*TEXT EXCERPT*:
::::::

NEO Surveillance Mission similar
NEO Surveyor (Near Earth Object Surveyor) is a planned space-based telescope to search for near-Earth asteroids under development by NASA. The Jet Propulsion Laboratory will lead development of the mission under NASA’s planetary defense program.
After launch, NEO Surveyor will carry out a five-year baseline survey to find at least two-thirds of the near-Earth objects larger than 140 meters (460 feet). These are the objects large enough to cause major regional damage in the event of an Earth impact. By using two heat-sensitive infrared imaging channels, NEO Surveyor can make accurate measurements of NEO sizes and gain valuable information about their composition, shapes, rotational states, and orbits. In five years of survey operation, NEO Surveyor is designed to make significant progress toward meeting the U.S. Congress's mandate to NASA to find more than 90 percent of all NEOs larger than 140 meters in diameter. The >90% number is a mission goal to be achieved in 10-12 years.
NEO Surveillance Mission is based on the NEOCam mission that was a finalist in the previous competition for Discovery-class planetary science missions.

::::::

*WHAT THE EXERCISE ASKS*:
Answer these questions using the NEO Surveyor text above:
1. Which laboratory will lead development of the mission?
2. How long is the baseline survey planned to last after launch?
3. Which earlier mission is the NEO Surveillance Mission based on?

[Target pointing data]
::::::

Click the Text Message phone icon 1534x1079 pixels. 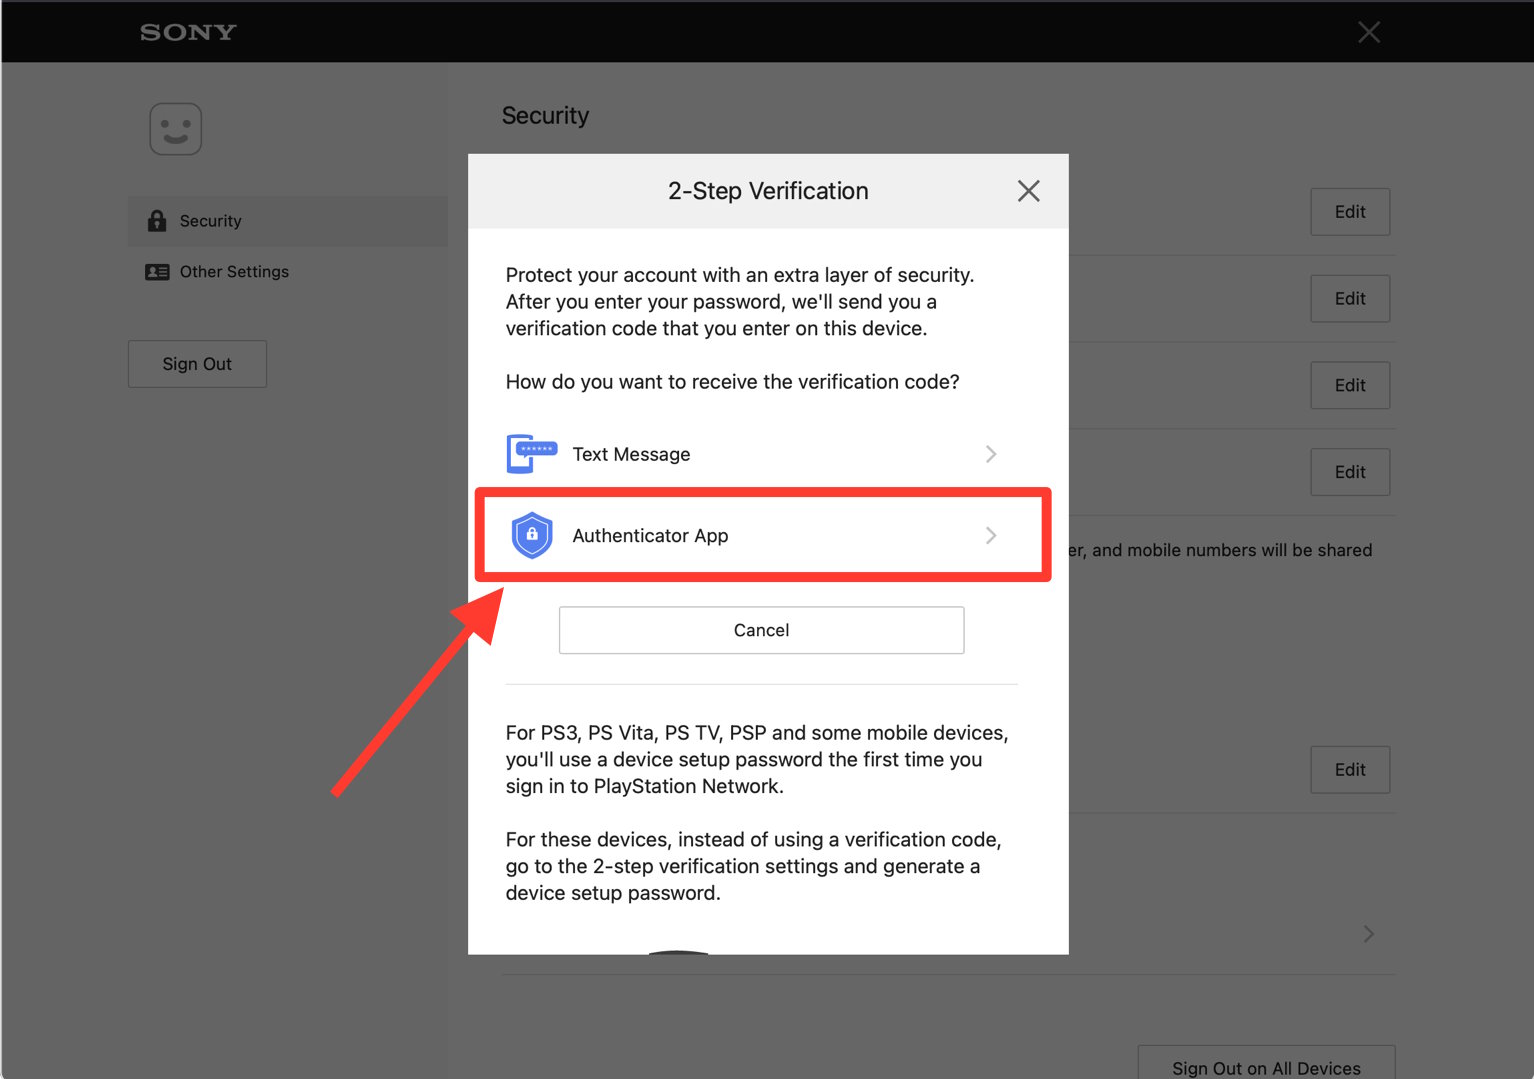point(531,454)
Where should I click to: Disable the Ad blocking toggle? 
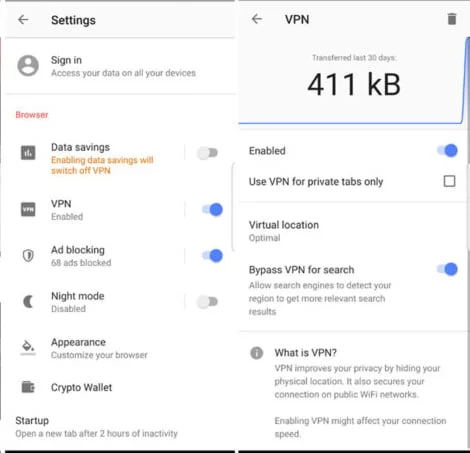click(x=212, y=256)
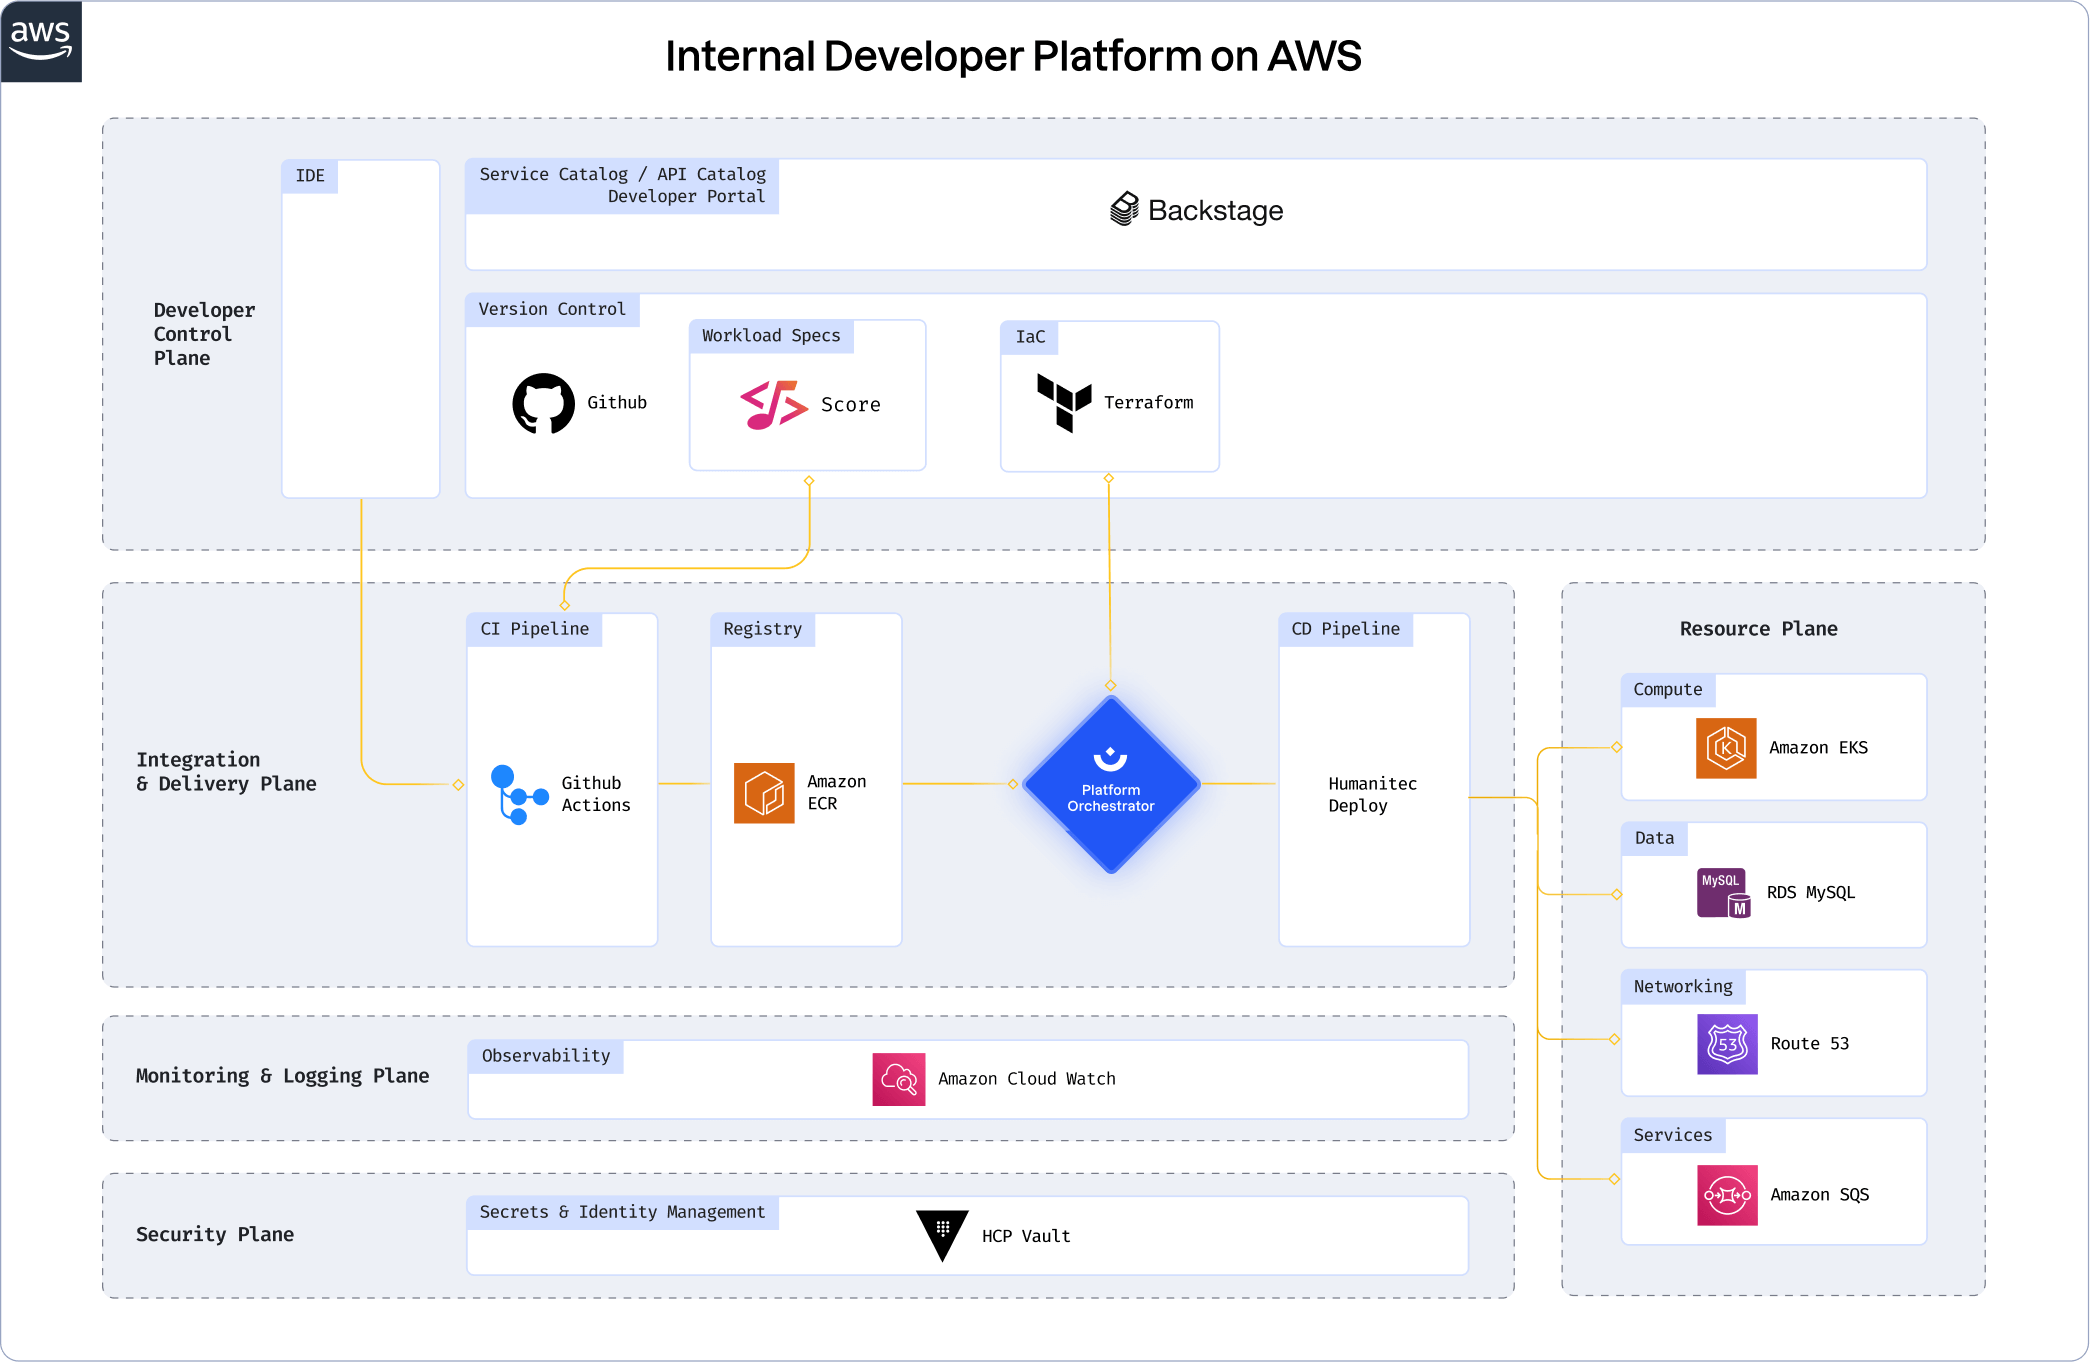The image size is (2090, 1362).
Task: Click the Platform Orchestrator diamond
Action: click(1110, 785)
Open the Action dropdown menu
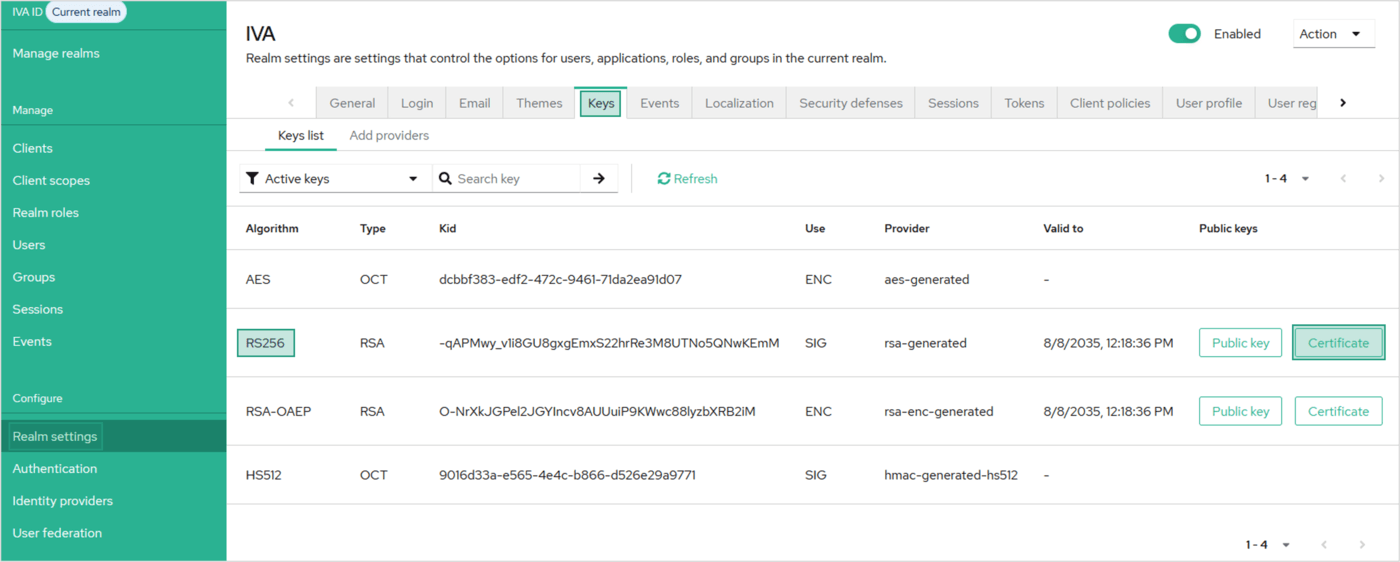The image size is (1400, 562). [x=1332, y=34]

::::::

*OUTPUT FOR THIS EXERCISE*:
1. The Jet Propulsion Laboratory
2. Five years
3. The NEOCam mission